● WORK TO COMPLETE
Please return, word for word, the line containing "627x514 pixels. At" and each line after it through the end of the data below, and nothing else.

● Collected data entries
==================================================

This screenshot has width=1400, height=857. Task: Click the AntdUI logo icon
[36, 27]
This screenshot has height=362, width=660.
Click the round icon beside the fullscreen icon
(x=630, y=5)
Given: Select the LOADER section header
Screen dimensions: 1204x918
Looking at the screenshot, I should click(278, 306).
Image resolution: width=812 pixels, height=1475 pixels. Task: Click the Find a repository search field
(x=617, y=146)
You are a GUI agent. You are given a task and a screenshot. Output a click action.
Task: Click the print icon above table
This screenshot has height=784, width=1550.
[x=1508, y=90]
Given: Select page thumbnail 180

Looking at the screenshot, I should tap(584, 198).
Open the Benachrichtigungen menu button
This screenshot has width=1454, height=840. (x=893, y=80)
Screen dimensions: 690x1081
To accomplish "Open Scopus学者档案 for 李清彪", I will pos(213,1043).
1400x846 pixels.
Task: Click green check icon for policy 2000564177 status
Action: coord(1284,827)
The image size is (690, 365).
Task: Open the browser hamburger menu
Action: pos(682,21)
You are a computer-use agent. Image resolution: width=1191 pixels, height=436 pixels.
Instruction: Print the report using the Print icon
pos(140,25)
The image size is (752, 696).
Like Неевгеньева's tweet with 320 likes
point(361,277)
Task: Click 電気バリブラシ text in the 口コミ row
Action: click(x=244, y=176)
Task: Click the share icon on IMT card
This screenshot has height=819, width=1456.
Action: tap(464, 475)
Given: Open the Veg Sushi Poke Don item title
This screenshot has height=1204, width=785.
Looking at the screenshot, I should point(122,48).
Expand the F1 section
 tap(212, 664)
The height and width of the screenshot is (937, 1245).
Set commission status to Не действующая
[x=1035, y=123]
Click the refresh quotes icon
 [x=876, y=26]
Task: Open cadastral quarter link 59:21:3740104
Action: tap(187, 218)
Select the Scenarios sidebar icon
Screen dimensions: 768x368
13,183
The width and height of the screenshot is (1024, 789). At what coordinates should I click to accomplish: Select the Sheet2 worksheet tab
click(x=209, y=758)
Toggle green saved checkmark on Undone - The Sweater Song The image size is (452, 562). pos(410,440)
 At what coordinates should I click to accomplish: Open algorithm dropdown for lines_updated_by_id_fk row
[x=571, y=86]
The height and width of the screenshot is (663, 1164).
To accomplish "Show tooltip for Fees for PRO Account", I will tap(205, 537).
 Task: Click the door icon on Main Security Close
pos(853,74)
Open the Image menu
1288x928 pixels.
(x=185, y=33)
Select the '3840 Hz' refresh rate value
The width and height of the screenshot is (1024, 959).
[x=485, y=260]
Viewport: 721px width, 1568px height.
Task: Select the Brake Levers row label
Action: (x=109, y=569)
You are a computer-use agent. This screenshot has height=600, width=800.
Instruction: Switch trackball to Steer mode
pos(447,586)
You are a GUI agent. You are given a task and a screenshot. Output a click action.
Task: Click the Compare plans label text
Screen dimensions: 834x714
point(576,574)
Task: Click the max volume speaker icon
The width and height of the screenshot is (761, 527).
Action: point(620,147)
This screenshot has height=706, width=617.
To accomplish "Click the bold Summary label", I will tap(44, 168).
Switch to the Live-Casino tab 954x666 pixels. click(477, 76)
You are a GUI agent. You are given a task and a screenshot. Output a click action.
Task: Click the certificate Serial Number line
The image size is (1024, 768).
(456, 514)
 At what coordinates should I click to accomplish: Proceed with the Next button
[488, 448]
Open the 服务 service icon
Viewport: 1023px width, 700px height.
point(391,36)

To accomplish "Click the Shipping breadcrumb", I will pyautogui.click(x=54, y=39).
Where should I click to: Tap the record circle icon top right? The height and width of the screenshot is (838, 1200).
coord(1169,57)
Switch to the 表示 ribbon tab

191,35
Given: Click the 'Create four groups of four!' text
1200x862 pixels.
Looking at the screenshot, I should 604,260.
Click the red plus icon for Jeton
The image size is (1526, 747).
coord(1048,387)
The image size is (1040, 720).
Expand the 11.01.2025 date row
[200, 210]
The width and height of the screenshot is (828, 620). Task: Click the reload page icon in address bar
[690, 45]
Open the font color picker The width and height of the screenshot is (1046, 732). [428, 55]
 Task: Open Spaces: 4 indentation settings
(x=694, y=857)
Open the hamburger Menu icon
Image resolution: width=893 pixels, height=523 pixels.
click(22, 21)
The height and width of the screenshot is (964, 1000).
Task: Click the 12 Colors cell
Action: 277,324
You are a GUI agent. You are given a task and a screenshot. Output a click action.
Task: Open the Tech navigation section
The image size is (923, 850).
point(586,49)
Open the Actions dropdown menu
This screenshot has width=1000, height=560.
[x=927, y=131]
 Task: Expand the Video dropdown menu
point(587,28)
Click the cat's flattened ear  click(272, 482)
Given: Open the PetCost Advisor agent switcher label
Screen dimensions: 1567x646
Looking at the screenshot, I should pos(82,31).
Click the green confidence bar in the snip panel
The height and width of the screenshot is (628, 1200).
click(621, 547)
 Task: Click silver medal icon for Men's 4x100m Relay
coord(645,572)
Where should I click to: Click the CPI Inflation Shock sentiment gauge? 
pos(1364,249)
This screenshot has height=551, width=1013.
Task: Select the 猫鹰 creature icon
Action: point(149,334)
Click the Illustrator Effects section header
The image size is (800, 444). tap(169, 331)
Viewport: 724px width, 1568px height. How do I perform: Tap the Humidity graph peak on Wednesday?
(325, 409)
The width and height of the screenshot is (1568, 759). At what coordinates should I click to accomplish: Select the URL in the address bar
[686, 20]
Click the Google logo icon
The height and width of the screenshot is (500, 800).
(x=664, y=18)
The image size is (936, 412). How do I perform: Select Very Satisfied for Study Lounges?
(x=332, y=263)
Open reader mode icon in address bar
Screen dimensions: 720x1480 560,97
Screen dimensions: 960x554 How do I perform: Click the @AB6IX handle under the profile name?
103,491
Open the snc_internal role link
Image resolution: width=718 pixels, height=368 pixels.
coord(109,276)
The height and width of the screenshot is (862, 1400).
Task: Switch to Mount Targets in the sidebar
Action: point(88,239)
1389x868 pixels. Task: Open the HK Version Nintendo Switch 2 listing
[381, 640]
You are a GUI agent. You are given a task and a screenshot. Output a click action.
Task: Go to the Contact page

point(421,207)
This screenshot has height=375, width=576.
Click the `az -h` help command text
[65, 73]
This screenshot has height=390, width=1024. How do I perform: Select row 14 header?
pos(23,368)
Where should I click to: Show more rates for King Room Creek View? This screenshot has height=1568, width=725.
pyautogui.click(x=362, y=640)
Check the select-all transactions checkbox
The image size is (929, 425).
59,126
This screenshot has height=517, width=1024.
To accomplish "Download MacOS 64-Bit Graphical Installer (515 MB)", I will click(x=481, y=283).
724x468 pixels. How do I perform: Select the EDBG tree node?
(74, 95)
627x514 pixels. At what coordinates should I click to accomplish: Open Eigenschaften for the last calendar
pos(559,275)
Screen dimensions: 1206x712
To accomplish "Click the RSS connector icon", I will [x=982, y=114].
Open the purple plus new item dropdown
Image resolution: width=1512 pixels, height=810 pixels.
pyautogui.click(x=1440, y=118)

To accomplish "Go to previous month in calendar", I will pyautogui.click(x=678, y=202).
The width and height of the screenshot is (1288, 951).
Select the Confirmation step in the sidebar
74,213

==================================================

● RESULT OF THIS TASK
627x514 pixels. At what coordinates should I click to accomplish: Open Eigenschaften for the last calendar
pos(559,275)
Screen dimensions: 1206x712
To accomplish "Click the RSS connector icon", I will [x=982, y=114].
Open the purple plus new item dropdown
Image resolution: width=1512 pixels, height=810 pixels.
pyautogui.click(x=1440, y=118)

To accomplish "Go to previous month in calendar", I will pyautogui.click(x=678, y=202).
The width and height of the screenshot is (1288, 951).
Select the Confirmation step in the sidebar
74,213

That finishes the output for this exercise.